Re: [HACKERS] Parallel Hash take II

Поиск
Список
Период
Сортировка
От Thomas Munro
Тема Re: [HACKERS] Parallel Hash take II
Дата
Msg-id CAEepm=0XjazRX_bLCD7dSKwCQ+vS1Vczxbvpnj57U5aO7VhEWg@mail.gmail.com
обсуждение исходный текст
Ответ на Re: [HACKERS] Parallel Hash take II  (Andres Freund <andres@anarazel.de>)
Ответы Re: [HACKERS] Parallel Hash take II  (Andres Freund <andres@anarazel.de>)
Список pgsql-hackers
On Thu, Dec 14, 2017 at 11:45 AM, Andres Freund <andres@anarazel.de> wrote:
> +       bool            overflow;               /* Continuation of previous chunk? */
> +       char            data[FLEXIBLE_ARRAY_MEMBER];
> +} SharedTuplestoreChunk;
>
> Ah. I was thinking we could have the 'overflow' variable be an int,
> indicating the remaining length of the oversized tuple. That'd allow us
> to skip ahead to the end of the oversized tuple in concurrent processes
> after hitting it.

Right, that is a bit better as it avoids extra read-skip cycles for
multi-overflow-chunk cases.  Done that way.

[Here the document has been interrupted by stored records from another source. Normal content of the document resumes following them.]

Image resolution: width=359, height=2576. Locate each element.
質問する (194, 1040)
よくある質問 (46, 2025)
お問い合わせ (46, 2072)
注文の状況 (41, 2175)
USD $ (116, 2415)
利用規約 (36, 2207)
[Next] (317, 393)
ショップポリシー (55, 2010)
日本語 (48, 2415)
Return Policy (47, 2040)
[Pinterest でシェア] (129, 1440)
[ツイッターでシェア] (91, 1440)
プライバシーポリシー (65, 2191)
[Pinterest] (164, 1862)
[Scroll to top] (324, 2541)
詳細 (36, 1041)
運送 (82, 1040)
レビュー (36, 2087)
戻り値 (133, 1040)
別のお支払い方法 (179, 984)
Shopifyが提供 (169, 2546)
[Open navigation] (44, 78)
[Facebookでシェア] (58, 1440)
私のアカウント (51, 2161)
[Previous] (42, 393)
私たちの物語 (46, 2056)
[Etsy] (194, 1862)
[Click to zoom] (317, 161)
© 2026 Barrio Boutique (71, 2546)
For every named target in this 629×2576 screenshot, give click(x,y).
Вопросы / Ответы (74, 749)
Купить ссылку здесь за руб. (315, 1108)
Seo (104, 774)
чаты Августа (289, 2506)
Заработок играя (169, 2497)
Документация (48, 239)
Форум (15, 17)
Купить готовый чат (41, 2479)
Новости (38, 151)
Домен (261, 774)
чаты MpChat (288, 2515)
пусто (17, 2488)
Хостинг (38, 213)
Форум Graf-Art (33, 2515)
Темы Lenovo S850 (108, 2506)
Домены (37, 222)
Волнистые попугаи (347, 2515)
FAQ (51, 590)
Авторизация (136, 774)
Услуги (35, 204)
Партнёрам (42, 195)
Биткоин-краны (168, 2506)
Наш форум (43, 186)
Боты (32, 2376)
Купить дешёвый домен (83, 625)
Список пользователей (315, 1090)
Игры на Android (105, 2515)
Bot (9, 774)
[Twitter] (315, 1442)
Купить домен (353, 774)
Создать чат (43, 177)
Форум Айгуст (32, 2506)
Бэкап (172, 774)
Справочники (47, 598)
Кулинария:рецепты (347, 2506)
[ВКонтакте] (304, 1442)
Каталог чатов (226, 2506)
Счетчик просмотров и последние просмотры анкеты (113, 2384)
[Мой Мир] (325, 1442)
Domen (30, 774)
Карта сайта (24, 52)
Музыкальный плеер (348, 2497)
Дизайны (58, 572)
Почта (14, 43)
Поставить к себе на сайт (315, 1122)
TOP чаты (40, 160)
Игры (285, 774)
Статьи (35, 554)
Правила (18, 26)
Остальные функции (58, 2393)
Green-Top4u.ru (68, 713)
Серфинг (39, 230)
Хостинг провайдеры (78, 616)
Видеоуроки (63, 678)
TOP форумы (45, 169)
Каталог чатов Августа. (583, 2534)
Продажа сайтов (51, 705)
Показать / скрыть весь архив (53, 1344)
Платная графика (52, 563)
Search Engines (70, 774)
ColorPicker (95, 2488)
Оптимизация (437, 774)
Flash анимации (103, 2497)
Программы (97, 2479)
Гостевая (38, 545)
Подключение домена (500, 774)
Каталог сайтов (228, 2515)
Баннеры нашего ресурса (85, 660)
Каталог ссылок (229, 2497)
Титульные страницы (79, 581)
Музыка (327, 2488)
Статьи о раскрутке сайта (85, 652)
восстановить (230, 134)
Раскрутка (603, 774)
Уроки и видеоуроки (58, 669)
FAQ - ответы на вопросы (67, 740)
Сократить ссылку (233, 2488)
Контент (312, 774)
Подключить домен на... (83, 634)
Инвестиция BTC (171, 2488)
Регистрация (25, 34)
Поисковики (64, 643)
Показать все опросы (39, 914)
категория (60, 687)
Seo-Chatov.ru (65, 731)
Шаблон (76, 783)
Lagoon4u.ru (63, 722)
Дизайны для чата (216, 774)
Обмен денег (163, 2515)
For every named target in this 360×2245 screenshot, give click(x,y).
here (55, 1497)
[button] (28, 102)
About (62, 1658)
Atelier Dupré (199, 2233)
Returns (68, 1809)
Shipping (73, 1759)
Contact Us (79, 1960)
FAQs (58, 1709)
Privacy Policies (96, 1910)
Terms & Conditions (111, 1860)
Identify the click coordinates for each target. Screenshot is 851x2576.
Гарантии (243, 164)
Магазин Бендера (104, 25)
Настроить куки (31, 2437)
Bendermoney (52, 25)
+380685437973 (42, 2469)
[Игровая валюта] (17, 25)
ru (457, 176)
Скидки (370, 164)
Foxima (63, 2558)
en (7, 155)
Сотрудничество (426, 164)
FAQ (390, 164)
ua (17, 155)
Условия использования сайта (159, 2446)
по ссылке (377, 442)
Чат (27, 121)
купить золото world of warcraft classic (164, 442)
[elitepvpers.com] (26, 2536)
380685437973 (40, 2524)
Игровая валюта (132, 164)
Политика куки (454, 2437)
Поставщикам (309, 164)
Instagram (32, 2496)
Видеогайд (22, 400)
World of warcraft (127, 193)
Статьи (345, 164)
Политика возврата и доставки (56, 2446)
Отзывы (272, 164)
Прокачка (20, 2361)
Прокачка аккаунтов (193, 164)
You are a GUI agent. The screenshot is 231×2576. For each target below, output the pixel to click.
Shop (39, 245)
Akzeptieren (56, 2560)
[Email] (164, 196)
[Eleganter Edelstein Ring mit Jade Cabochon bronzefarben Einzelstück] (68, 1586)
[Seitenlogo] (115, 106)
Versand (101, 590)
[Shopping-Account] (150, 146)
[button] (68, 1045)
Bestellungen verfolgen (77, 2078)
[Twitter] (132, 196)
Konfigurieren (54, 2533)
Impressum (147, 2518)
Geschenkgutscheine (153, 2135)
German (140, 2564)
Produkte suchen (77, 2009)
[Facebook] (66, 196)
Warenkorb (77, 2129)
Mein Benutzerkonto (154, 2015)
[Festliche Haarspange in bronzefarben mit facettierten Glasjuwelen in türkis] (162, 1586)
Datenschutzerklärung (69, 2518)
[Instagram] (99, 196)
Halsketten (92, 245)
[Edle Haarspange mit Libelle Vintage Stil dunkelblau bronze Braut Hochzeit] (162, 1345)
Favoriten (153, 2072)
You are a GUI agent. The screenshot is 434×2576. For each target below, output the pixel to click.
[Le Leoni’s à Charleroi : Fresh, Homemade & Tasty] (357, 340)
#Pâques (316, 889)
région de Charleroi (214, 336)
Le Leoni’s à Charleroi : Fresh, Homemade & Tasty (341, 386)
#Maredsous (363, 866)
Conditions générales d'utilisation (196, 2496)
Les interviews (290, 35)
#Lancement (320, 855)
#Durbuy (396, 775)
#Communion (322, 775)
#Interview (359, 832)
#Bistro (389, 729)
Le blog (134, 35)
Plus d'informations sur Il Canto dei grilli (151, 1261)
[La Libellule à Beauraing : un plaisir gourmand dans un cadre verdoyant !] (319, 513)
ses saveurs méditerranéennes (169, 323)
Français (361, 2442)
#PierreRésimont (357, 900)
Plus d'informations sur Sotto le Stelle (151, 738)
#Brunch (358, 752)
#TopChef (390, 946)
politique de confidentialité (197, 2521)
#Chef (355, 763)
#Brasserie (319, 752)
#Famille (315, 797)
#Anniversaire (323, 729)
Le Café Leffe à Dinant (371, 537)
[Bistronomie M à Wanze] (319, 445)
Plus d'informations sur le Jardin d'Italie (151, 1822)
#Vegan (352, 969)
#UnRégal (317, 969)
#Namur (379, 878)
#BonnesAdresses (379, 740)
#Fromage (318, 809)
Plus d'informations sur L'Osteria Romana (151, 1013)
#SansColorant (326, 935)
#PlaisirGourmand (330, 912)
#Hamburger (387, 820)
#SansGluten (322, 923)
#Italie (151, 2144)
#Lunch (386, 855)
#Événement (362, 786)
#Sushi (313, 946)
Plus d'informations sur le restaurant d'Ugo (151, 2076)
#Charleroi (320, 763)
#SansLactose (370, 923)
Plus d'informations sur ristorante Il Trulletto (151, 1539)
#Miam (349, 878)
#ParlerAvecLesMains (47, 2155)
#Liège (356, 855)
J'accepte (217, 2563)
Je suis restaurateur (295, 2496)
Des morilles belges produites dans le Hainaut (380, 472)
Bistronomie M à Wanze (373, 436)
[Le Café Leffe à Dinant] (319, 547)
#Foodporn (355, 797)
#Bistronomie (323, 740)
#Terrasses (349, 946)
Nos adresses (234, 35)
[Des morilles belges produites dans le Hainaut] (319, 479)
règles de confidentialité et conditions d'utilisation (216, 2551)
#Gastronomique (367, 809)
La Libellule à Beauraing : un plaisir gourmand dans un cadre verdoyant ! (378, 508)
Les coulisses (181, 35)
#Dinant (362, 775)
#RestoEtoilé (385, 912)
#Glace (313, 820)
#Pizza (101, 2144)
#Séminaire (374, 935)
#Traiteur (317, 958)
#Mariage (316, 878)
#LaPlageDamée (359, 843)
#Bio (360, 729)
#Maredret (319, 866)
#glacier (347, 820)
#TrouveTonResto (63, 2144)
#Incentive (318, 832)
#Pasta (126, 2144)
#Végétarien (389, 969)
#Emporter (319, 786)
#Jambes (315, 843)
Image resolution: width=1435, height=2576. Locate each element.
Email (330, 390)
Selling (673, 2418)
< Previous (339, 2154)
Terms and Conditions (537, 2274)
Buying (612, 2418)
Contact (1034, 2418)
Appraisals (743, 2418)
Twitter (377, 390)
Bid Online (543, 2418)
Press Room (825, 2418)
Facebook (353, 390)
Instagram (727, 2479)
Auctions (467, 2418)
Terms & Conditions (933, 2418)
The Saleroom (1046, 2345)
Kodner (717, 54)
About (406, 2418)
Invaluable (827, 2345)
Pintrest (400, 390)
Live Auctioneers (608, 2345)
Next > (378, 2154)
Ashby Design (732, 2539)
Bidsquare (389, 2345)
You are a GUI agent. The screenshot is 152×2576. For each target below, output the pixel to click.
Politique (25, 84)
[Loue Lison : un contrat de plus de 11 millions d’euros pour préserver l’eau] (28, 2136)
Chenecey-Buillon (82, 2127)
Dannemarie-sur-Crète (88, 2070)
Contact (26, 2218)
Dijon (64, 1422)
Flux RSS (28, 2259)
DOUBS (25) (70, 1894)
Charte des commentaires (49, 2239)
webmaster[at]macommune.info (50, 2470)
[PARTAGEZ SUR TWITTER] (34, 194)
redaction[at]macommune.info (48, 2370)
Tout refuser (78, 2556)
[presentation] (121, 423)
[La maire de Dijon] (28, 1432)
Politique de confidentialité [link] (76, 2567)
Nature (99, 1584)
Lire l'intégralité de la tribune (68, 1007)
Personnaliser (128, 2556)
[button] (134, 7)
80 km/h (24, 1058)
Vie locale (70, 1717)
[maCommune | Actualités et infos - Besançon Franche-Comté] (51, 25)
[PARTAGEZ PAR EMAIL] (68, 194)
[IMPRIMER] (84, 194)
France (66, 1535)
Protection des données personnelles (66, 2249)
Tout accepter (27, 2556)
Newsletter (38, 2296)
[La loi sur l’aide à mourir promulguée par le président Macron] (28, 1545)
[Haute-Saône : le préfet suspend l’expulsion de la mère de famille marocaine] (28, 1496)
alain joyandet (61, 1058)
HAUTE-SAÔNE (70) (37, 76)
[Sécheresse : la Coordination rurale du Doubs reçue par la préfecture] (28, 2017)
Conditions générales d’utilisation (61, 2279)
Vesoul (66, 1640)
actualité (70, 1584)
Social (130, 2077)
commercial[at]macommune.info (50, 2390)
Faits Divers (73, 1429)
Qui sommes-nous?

> +                       if (accessor->write_pointer + accessor->sts->meta_data_size >=
> +                               accessor->write_end)
> +                               elog(ERROR, "meta-data too long");
>
> That seems more like an Assert than a proper elog? Given that we're
> calculating size just a few lines above...

It's an error because the logic is not smart enough to split the
optional meta-data and tuple size over multiple chunks.  I have added
comments there to explain.  That error can be reached by CALL
test_sharedtuplestore(1, 1, 1, 32756, 1), but 32755 is OK.  My goal
here is to support arbitrarily large tuples, not arbitrarily large
per-tuple meta-data, since for my use case I only need 4 bytes (a hash
value).  This could be improved if required by later features
(probably anyone wanting more general meta-data would want variable
sized meta-data anyway, whereas this is fixed, and it would also be
nice if oversized tuples didn't have to start at the beginning of a
new chunk).

I fixed two nearby fencepost bugs: I made the limit that triggers that
error smaller by size(uint32) and fixed a problem when small tuples
appear after an oversize tuple in a final overflow chunk (found by
hacking the test module to create mixtures of different sized tuples).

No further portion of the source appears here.